Я унаследовал приложение, которое использует поставщик членства ASP.NET для управления пользователями. В рамках различных исправлений и улучшений я заменяю использование простых текстовых паролей хешированными. На существующей странице сброса пароля пользователь должен снова ввести правильный ответ на свой секретный вопрос, свой текущий пароль, желаемый новый пароль и желаемый новый пароль.
Я столкнулся с проблемой, когда мне кажется, нет простого способа проверить правильность введенного ответа на секретный вопрос. Без этой проверки пользователь может ввести что угодно в это поле, и если он введет правильный текущий пароль, он будет сброшен.
Я не могу вызвать GetPassword (), поскольку этот метод недоступен, если passwordFormat = "Хешированный" в Web.config.

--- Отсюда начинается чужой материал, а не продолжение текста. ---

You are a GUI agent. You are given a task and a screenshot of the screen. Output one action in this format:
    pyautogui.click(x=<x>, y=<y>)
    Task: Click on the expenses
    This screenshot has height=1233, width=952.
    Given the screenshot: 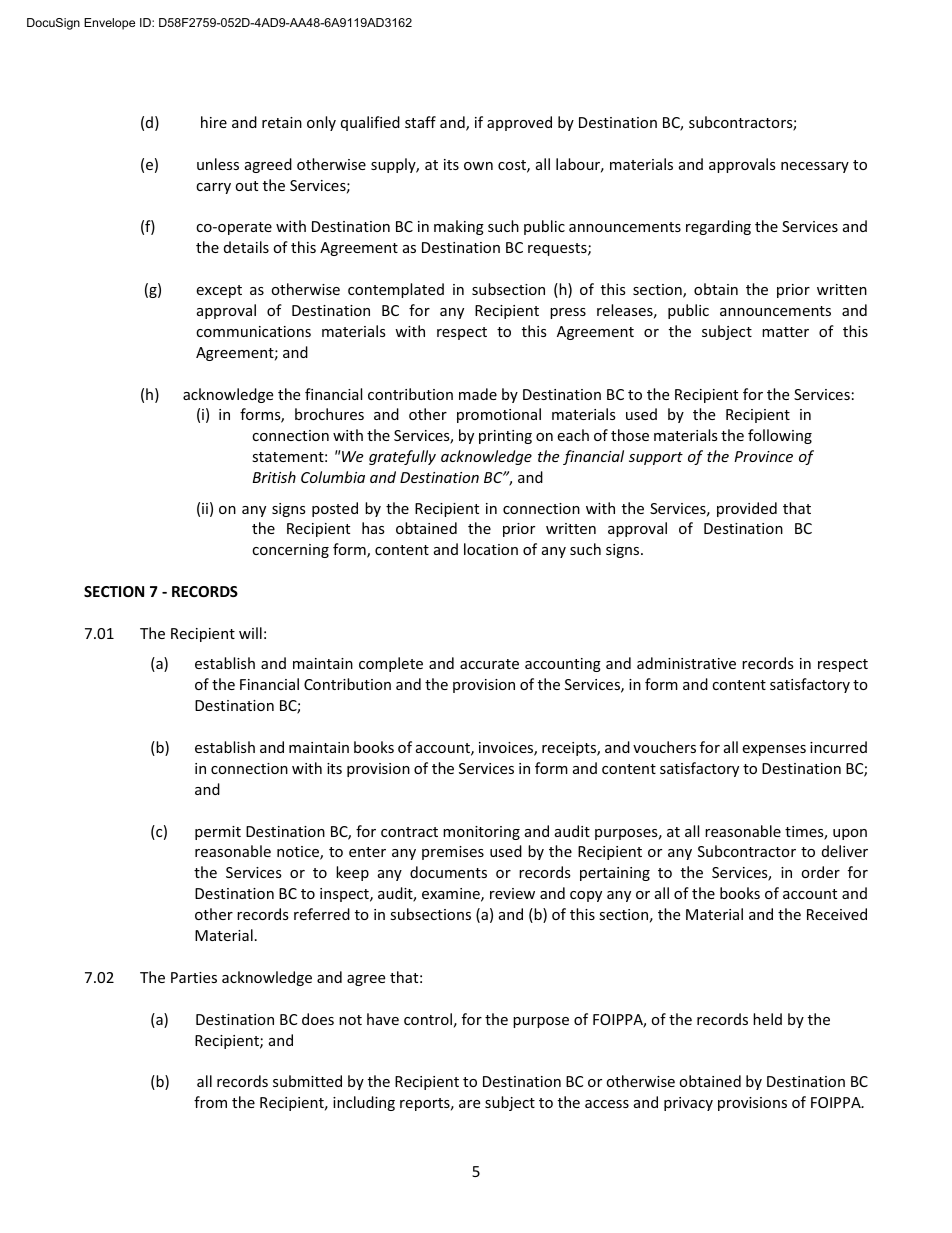 What is the action you would take?
    pyautogui.click(x=774, y=750)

Я попытался вручную расшифровать хешированный ответ на секретный вопрос, как описано здесь но это относится только к зашифрованным значениям, а не к хешированным (я полагаю, логично :))
Я пробовал вручную хешировать введенный пользователем ответ и сравнивать его со значением, хранящимся в базе данных, но две хешированные строки разные. Я использую алгоритм, описанный в третьем сообщении здесь, и он работает при сравнении хешированные пароли, но, к сожалению, не хешированный ответ на секретный вопрос.
Есть ли у кого-нибудь еще предложения? Это кажется довольно фундаментальным, поэтому у меня такое чувство, что я упускаю что-то очевидное.